SOURCE >>
Here, $\mathcal{L}_{\mathrm{rec}}$ is a reconstruction loss that ensures the model reconstructs the observed data well, $\mathcal{L}_{\mathrm{temp}}$ enforces temporal consistency, and $\mathcal{L}_{\mathrm{int}}$ penalizes incorrect changes in latent factors during interventions. The hyperparameters $\lambda_{\mathrm{temp}}$ and $\lambda_{\mathrm{int}}$ control how strongly the model weighs each constraint.

5.3 Transition prior in latent space

One of CITRIS's distinguishing features is its usage of a transition prior. Rather than letting $z_t$ float freely through time, CITRIS posits a model:

z_{t+1} = h_\psi(z_t, a_t) + \eta_t

where $h_\psi$ is a trainable function capturing how the latent state changes in response to the intervention $a_t$ . The residual noise $\eta_t$ accounts for unobserved variations or measurement errors. By modeling the transition explicitly, CITRIS ensures consistent evolution of latent factors, thereby reinforcing the view that these latent factors constitute true states of the system over time.

5.4 Identifiability guarantees (intuitive explanation)

When a model is said to be "identifiable", it means that, given enough data and certain mild assumptions, the model will recover the "correct" underlying factors rather than an arbitrary transformation of them. In the CRL context, identifiability is paramount because you want to be certain that the factor labeled "position" in your latent space is indeed the position in the real world, and not some mixture of position and color.

Some records >>
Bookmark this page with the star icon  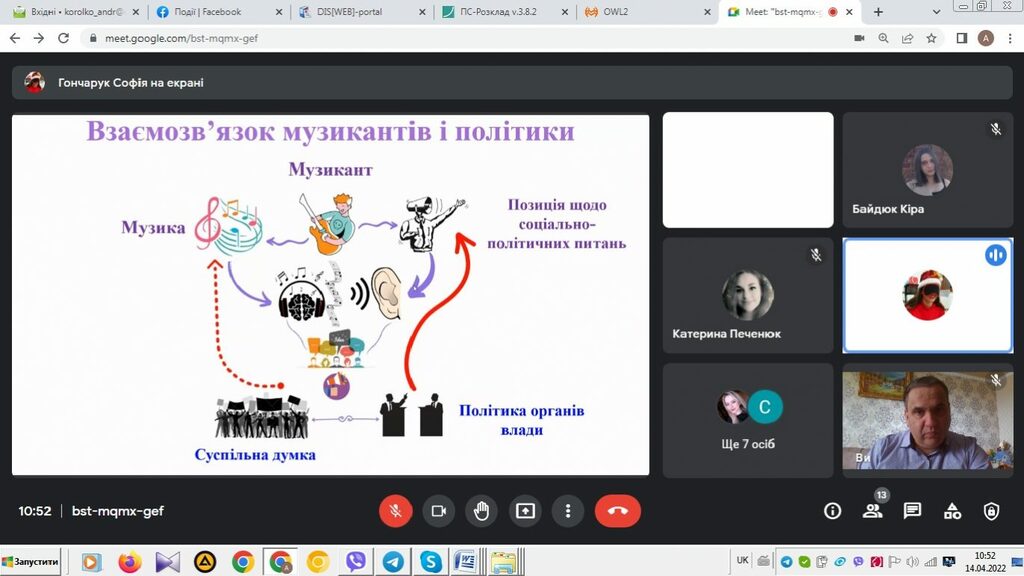coord(932,38)
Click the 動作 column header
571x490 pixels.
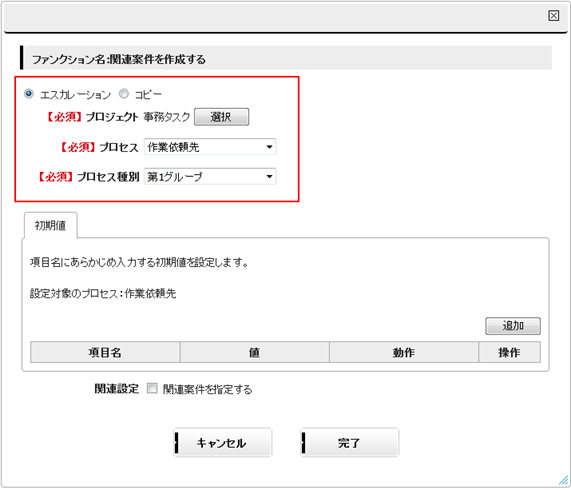point(403,352)
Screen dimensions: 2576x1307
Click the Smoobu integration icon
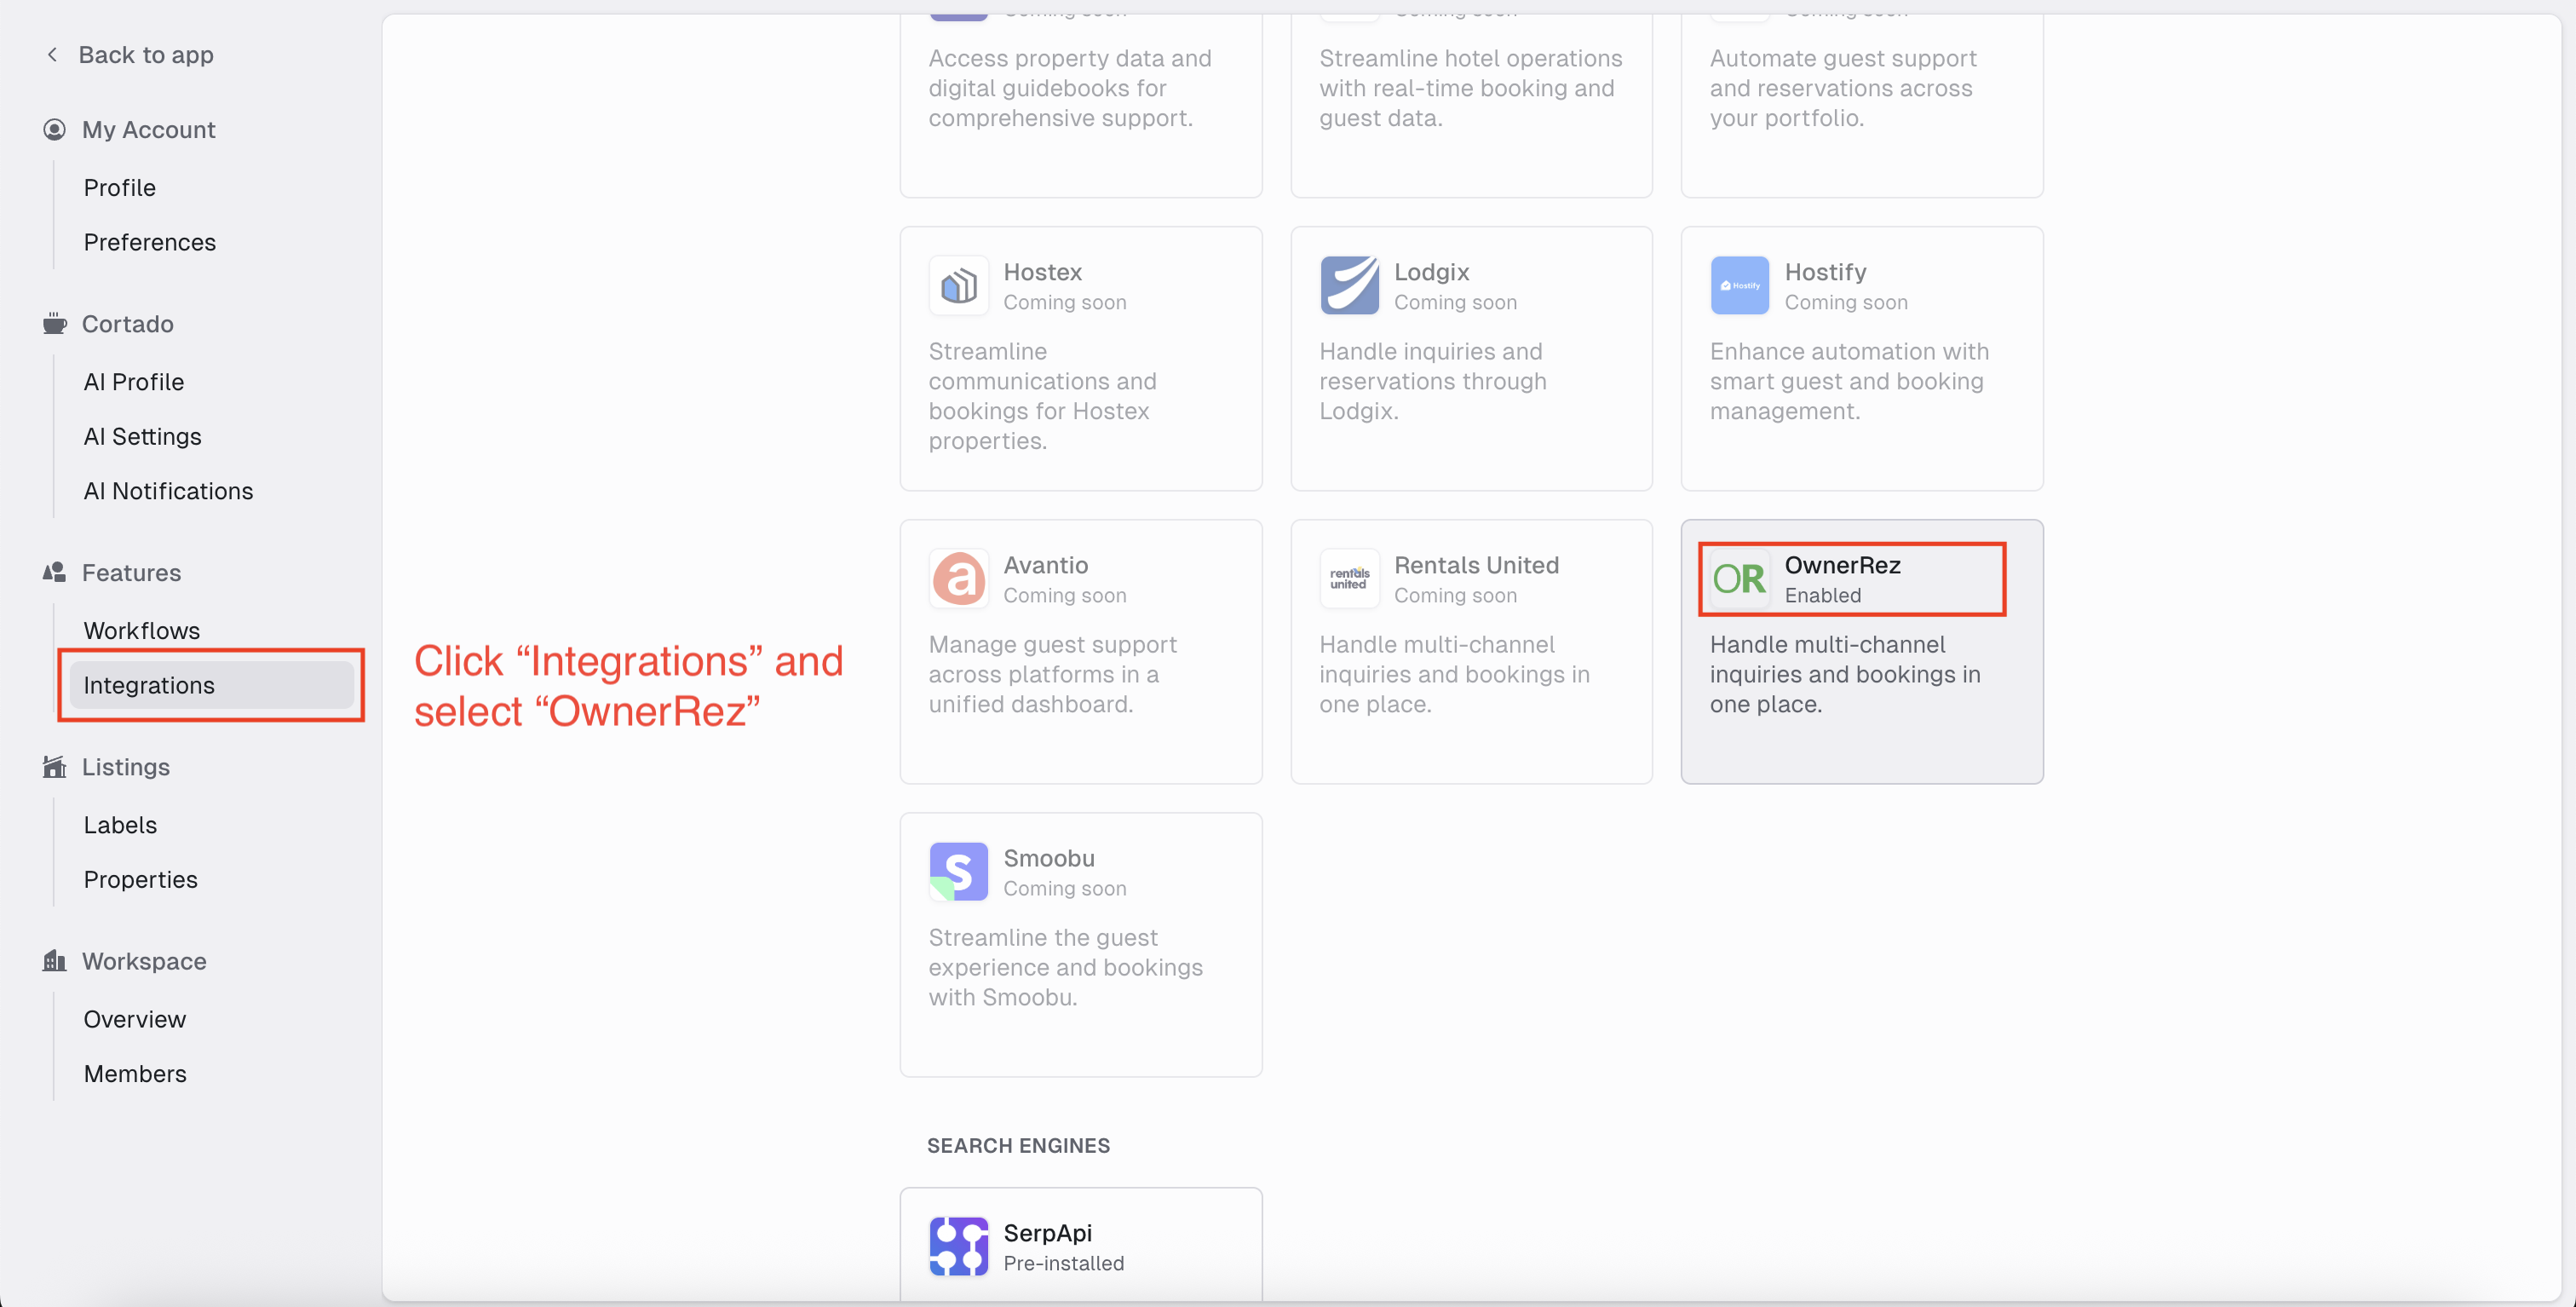pyautogui.click(x=958, y=871)
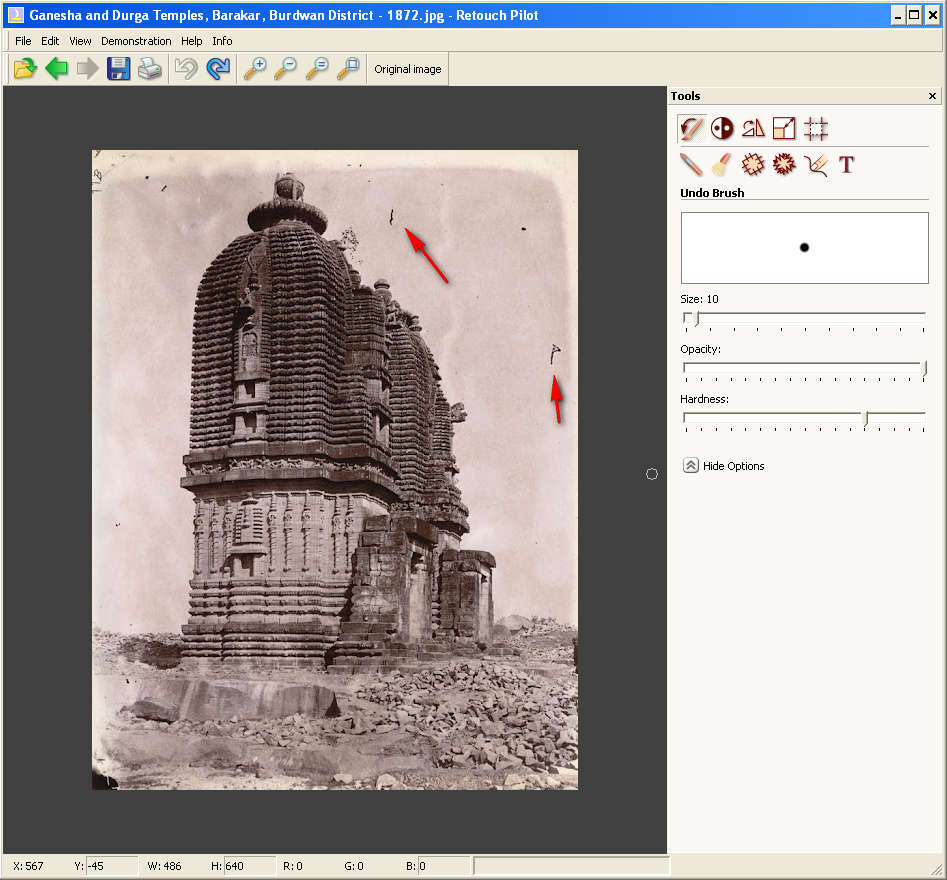Open the View menu

click(80, 41)

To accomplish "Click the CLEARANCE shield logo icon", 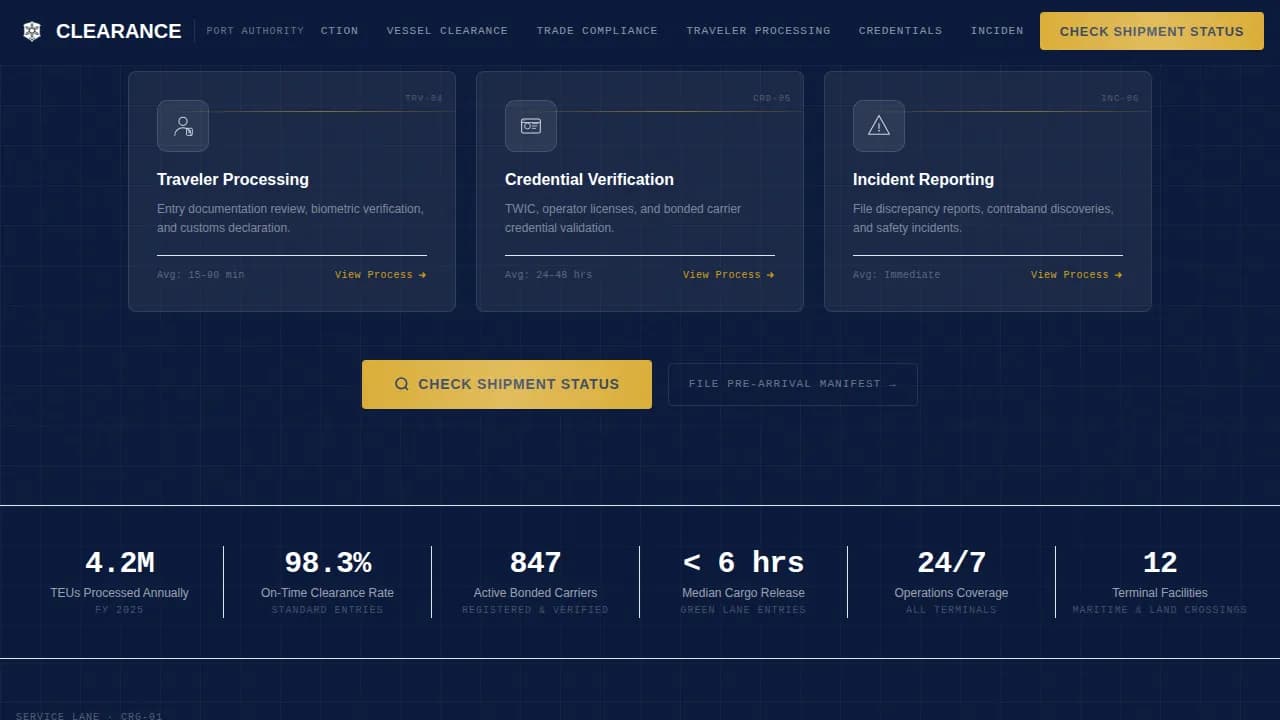I will (31, 31).
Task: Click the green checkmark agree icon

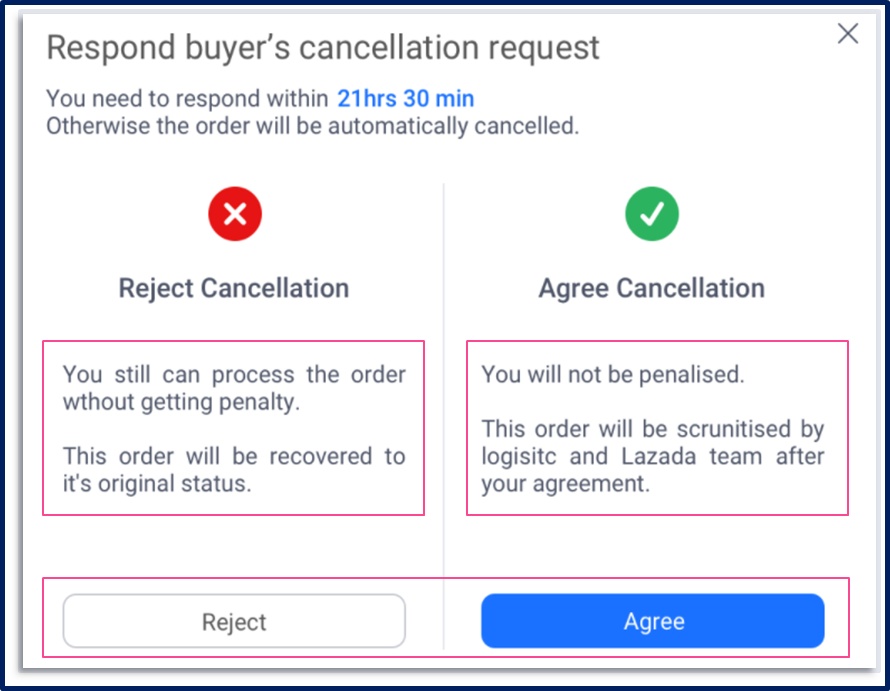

TASK SET >>
- a) Rewrite the CITRIS passage between "One of CITRIS's" and "system over time.", inclusive, putting "additive noise" in place of "residual noise".
- b) Extend the CITRIS passage beyond its final sentence.

ANSWERS IN ORDER >>
- a)
One of CITRIS's distinguishing features is its usage of a transition prior. Rather than letting $z_t$ float freely through time, CITRIS posits a model:

z_{t+1} = h_\psi(z_t, a_t) + \eta_t

where $h_\psi$ is a trainable function capturing how the latent state changes in response to the intervention $a_t$ . The additive noise $\eta_t$ accounts for unobserved variations or measurement errors. By modeling the transition explicitly, CITRIS ensures consistent evolution of latent factors, thereby reinforcing the view that these latent factors constitute true states of the system over time.

- b)
In CITRIS, identifiability arises from the interplay of three factors: (i) invertible mappings ensure that no factor gets lost; (ii) knowledge of interventions ensures that the model has unambiguous signals about how each factor can be altered; and (iii) temporal consistency ensures that consecutive observations remain aligned except for the factor that was manipulated. Under fairly general conditions spelled out in Lippe and gang (2022a), these constraints collectively pin down a unique mapping from data to latent factors, making CITRIS one of the first frameworks with robust identifiability claims in a practical domain.

6. Practical implementations

With the conceptual architecture of CITRIS in mind, the next question is: How do we implement it concretely? This section dives into real-world CITRIS frameworks that—for clarity—are grouped under titles like CITRIS-VAE and CITRIS-NF, each with slightly different design choices. Additionally, a target classifier can be integrated to further enhance the method's ability to capture meaningful causal factors.

6.1 CITRIS-VAE

CITRIS-VAE draws on the variational autoencoder (VAE) paradigm. VAEs are a mainstay in modern representation learning: they marry an encoder $q_\phi(z \mid x)$ and a decoder $p_\theta(x \mid z)$ while optimizing a variational objective known as the ELBO (Evidence Lower BOund). In CITRIS-VAE, the standard VAE structure is augmented with the CITRIS constraints around temporal transitions and interventions.

6.1.1 Encoder-decoder structure

The encoder translates the input $x_t$ into $z_t$ , while the decoder attempts to reconstruct $x_t$ from $z_t$ . However, CITRIS-VAE's encoder is mindful of the fact that $z_t$ evolves from $z_{t-1}$ under the transition prior, and also that certain factors in $z_t$ might have been directly intervened upon. Plotting out the architecture might show multiple branches: one for forward transitions, one for bridging intervention information, and one for standard VAE analysis.

6.1.2 ELBO objective and KL divergence under the transition prior

In a classical VAE, the ELBO objective is:

\mathcal{L}_{\text{ELBO}}(\phi,\theta) = \mathbb{E}_{q_\phi(z \mid x)} \big[ \log p_\theta(x \mid z) \big] - \beta \, D_{\mathrm{KL}}\big(q_\phi(z \mid x) \parallel p(z)\big)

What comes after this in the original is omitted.